__Your instructions__. A precise repetition of every line below is the required answer.
^^^^^^^^
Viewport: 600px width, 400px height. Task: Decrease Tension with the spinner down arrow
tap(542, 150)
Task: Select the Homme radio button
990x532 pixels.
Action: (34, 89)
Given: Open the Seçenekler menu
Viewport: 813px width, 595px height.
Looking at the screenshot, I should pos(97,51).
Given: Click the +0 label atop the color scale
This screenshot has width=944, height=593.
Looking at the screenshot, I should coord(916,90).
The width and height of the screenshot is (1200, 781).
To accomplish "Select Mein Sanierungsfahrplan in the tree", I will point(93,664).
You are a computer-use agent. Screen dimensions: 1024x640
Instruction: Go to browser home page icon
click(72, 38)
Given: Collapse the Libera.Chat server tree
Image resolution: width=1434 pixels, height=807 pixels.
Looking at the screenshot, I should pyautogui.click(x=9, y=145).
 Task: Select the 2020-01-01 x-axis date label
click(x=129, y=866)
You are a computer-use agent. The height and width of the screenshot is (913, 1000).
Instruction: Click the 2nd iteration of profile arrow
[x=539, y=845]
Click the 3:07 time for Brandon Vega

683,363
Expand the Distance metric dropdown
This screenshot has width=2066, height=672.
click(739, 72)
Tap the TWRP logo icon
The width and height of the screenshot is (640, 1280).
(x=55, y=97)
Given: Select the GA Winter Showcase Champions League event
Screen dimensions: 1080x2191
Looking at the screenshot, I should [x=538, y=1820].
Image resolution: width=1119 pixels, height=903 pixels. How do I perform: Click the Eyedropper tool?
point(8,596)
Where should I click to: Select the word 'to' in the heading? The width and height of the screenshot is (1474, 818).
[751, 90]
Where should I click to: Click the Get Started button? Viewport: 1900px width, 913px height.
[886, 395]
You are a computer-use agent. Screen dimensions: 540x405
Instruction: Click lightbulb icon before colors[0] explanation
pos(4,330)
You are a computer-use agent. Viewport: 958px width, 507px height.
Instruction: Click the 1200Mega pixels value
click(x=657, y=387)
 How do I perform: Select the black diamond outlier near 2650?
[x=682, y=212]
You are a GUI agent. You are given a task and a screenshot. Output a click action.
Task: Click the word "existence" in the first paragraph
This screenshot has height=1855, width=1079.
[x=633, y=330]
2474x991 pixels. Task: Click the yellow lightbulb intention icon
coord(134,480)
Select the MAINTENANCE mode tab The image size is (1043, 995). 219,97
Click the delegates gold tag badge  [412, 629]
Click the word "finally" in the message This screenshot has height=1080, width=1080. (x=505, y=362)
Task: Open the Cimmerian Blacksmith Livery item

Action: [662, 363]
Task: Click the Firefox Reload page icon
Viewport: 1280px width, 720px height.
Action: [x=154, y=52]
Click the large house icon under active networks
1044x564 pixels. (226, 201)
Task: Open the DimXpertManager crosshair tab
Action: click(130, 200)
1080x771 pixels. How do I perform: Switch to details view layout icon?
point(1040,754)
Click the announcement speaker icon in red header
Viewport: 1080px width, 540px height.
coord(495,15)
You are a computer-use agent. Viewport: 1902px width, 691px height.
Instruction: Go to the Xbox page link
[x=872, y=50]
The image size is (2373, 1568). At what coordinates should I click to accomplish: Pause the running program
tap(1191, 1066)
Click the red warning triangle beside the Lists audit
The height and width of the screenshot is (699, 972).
^^^^^^^^
__Result of this exercise__.
Viewport: 600px width, 400px height. Task: Decrease Tension with the spinner down arrow
tap(542, 150)
Task: Select the Homme radio button
990x532 pixels.
Action: (34, 89)
Given: Open the Seçenekler menu
Viewport: 813px width, 595px height.
Looking at the screenshot, I should pos(97,51).
Given: Click the +0 label atop the color scale
This screenshot has width=944, height=593.
Looking at the screenshot, I should coord(916,90).
The width and height of the screenshot is (1200, 781).
To accomplish "Select Mein Sanierungsfahrplan in the tree", I will point(93,664).
You are a computer-use agent. Screen dimensions: 1024x640
Instruction: Go to browser home page icon
click(72, 38)
Given: Collapse the Libera.Chat server tree
Image resolution: width=1434 pixels, height=807 pixels.
Looking at the screenshot, I should pyautogui.click(x=9, y=145).
 Task: Select the 2020-01-01 x-axis date label
click(x=129, y=866)
You are a computer-use agent. The height and width of the screenshot is (913, 1000).
Instruction: Click the 2nd iteration of profile arrow
[x=539, y=845]
Click the 3:07 time for Brandon Vega

683,363
Expand the Distance metric dropdown
This screenshot has width=2066, height=672.
click(739, 72)
Tap the TWRP logo icon
The width and height of the screenshot is (640, 1280).
(x=55, y=97)
Given: Select the GA Winter Showcase Champions League event
Screen dimensions: 1080x2191
Looking at the screenshot, I should [x=538, y=1820].
Image resolution: width=1119 pixels, height=903 pixels. How do I perform: Click the Eyedropper tool?
point(8,596)
Where should I click to: Select the word 'to' in the heading? The width and height of the screenshot is (1474, 818).
[751, 90]
Where should I click to: Click the Get Started button? Viewport: 1900px width, 913px height.
[886, 395]
You are a computer-use agent. Screen dimensions: 540x405
Instruction: Click lightbulb icon before colors[0] explanation
pos(4,330)
You are a computer-use agent. Viewport: 958px width, 507px height.
Instruction: Click the 1200Mega pixels value
click(x=657, y=387)
 How do I perform: Select the black diamond outlier near 2650?
[x=682, y=212]
You are a GUI agent. You are given a task and a screenshot. Output a click action.
Task: Click the word "existence" in the first paragraph
This screenshot has height=1855, width=1079.
[x=633, y=330]
2474x991 pixels. Task: Click the yellow lightbulb intention icon
coord(134,480)
Select the MAINTENANCE mode tab The image size is (1043, 995). 219,97
Click the delegates gold tag badge  [412, 629]
Click the word "finally" in the message This screenshot has height=1080, width=1080. (x=505, y=362)
Task: Open the Cimmerian Blacksmith Livery item

Action: [662, 363]
Task: Click the Firefox Reload page icon
Viewport: 1280px width, 720px height.
Action: [x=154, y=52]
Click the large house icon under active networks
1044x564 pixels. (226, 201)
Task: Open the DimXpertManager crosshair tab
Action: click(130, 200)
1080x771 pixels. How do I perform: Switch to details view layout icon?
point(1040,754)
Click the announcement speaker icon in red header
Viewport: 1080px width, 540px height.
coord(495,15)
You are a computer-use agent. Viewport: 1902px width, 691px height.
Instruction: Go to the Xbox page link
[x=872, y=50]
The image size is (2373, 1568). At what coordinates should I click to accomplish: Pause the running program
tap(1191, 1066)
Click the red warning triangle beside the Lists audit
The height and width of the screenshot is (699, 972).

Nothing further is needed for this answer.